## Assignment
Only the lines from the first line of the entries through the line with "Given: Open the cloud download icon in header" belong in the answer, each restated word for word and without pictures.

Stored items:
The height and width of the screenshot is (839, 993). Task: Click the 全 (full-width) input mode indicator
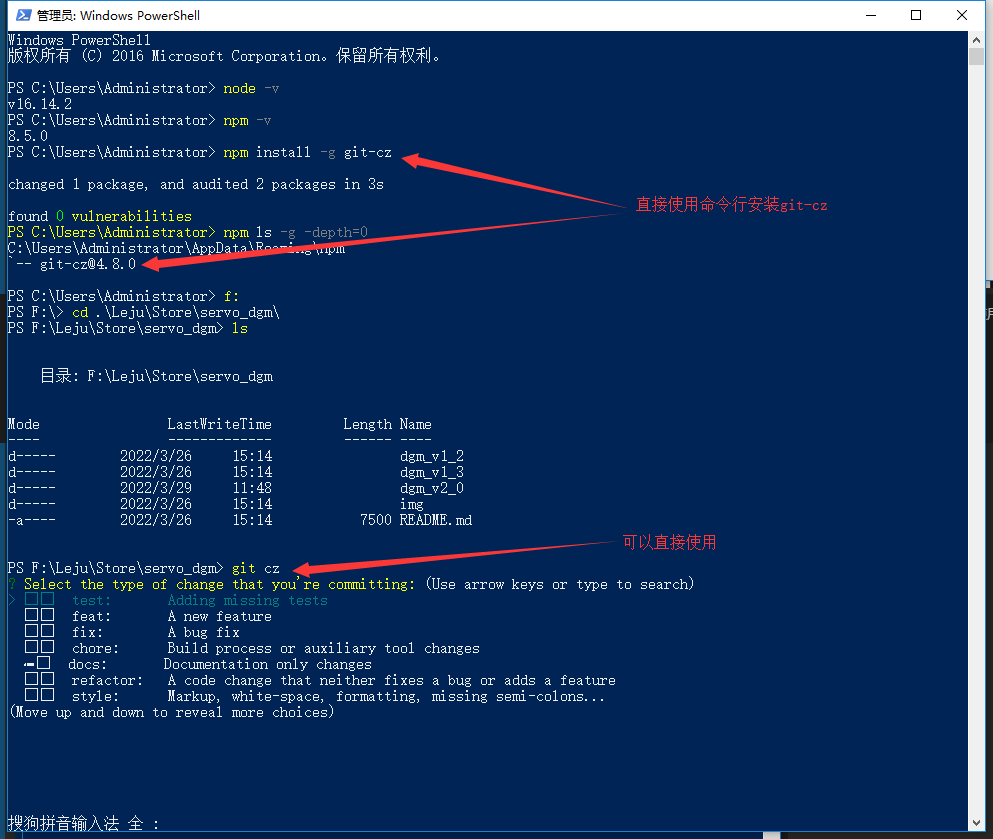pos(135,823)
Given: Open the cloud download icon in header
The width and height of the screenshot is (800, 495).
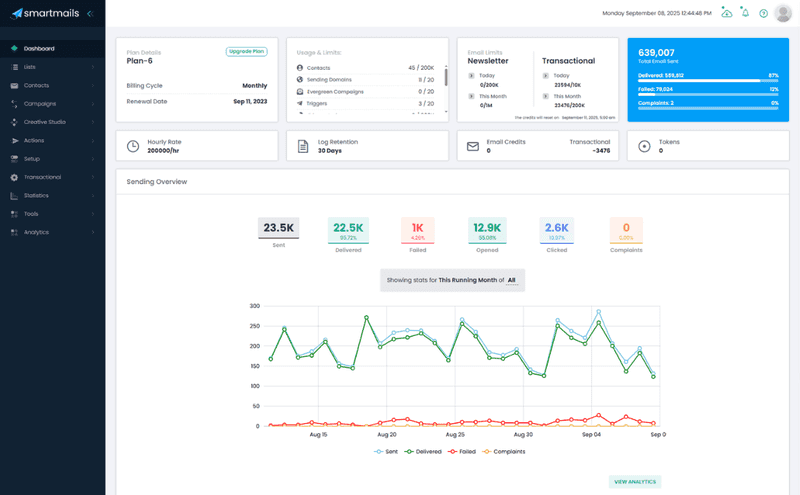Looking at the screenshot, I should (x=727, y=13).
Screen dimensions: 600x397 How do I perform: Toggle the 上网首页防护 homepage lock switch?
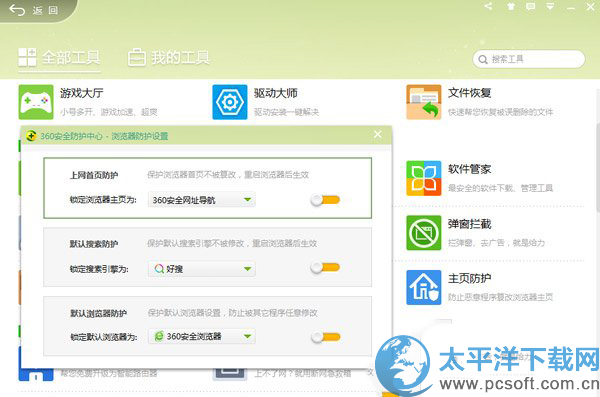pyautogui.click(x=325, y=199)
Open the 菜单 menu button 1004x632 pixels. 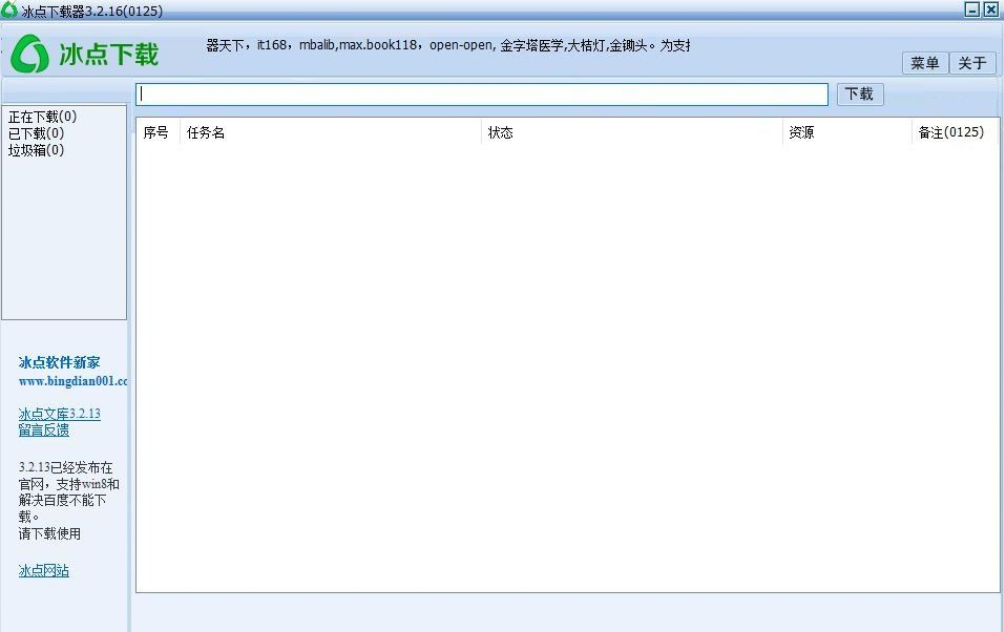(925, 63)
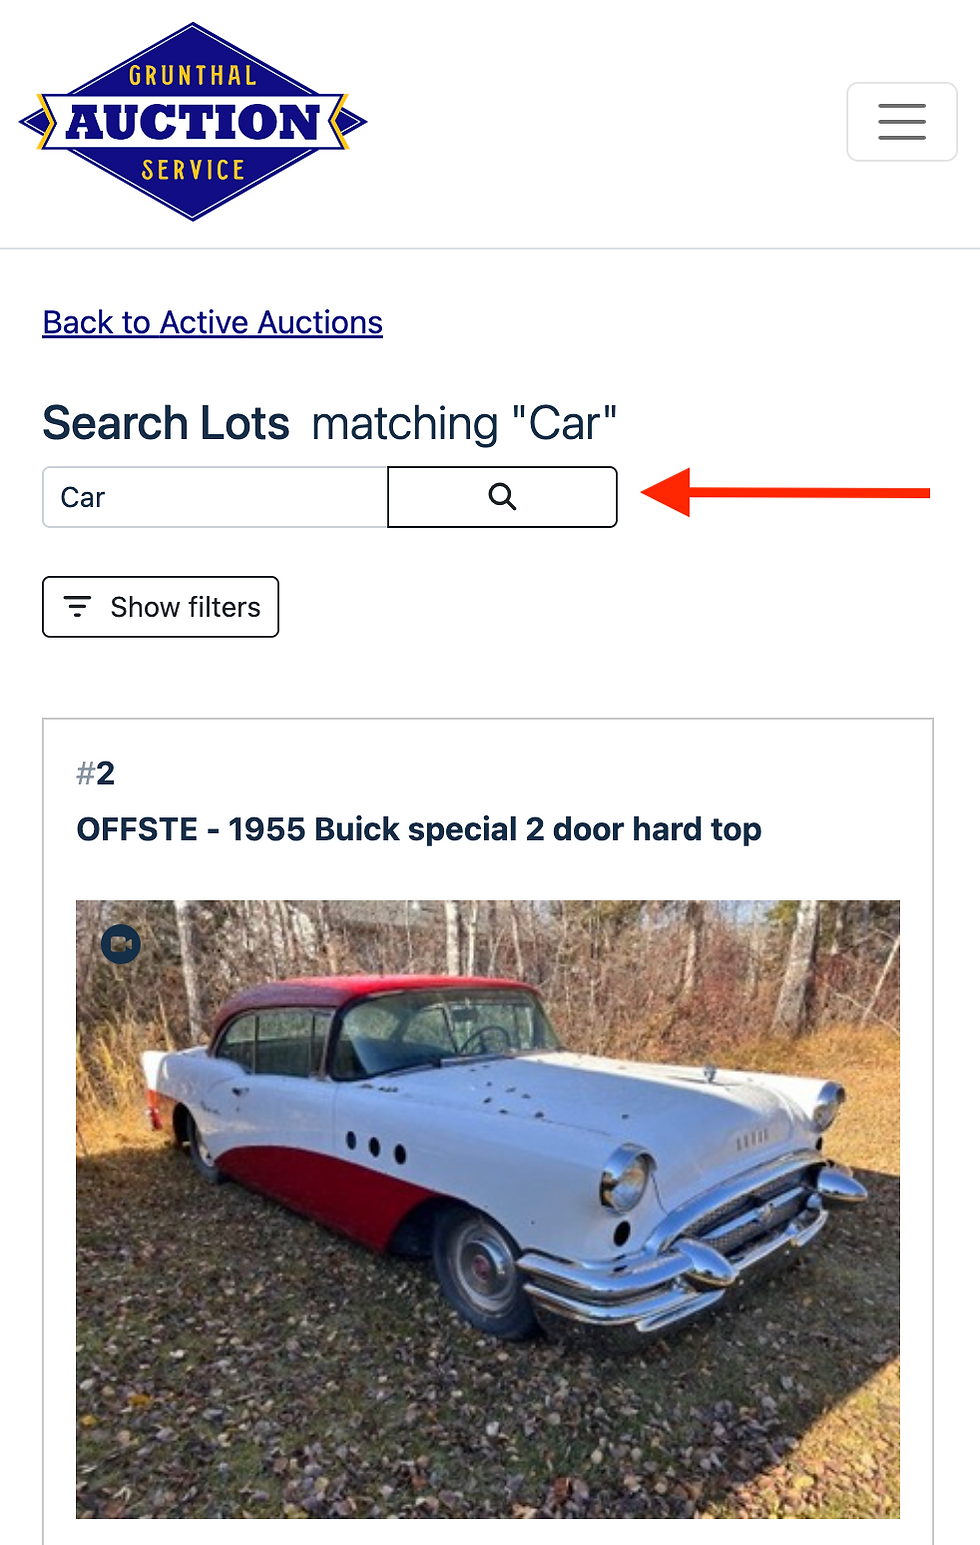The image size is (980, 1545).
Task: Click the word AUCTION in the logo
Action: [x=193, y=123]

## Solution to this exercise
The height and width of the screenshot is (839, 993). Task: Click the 全 (full-width) input mode indicator
pos(135,823)
Given: Open the cloud download icon in header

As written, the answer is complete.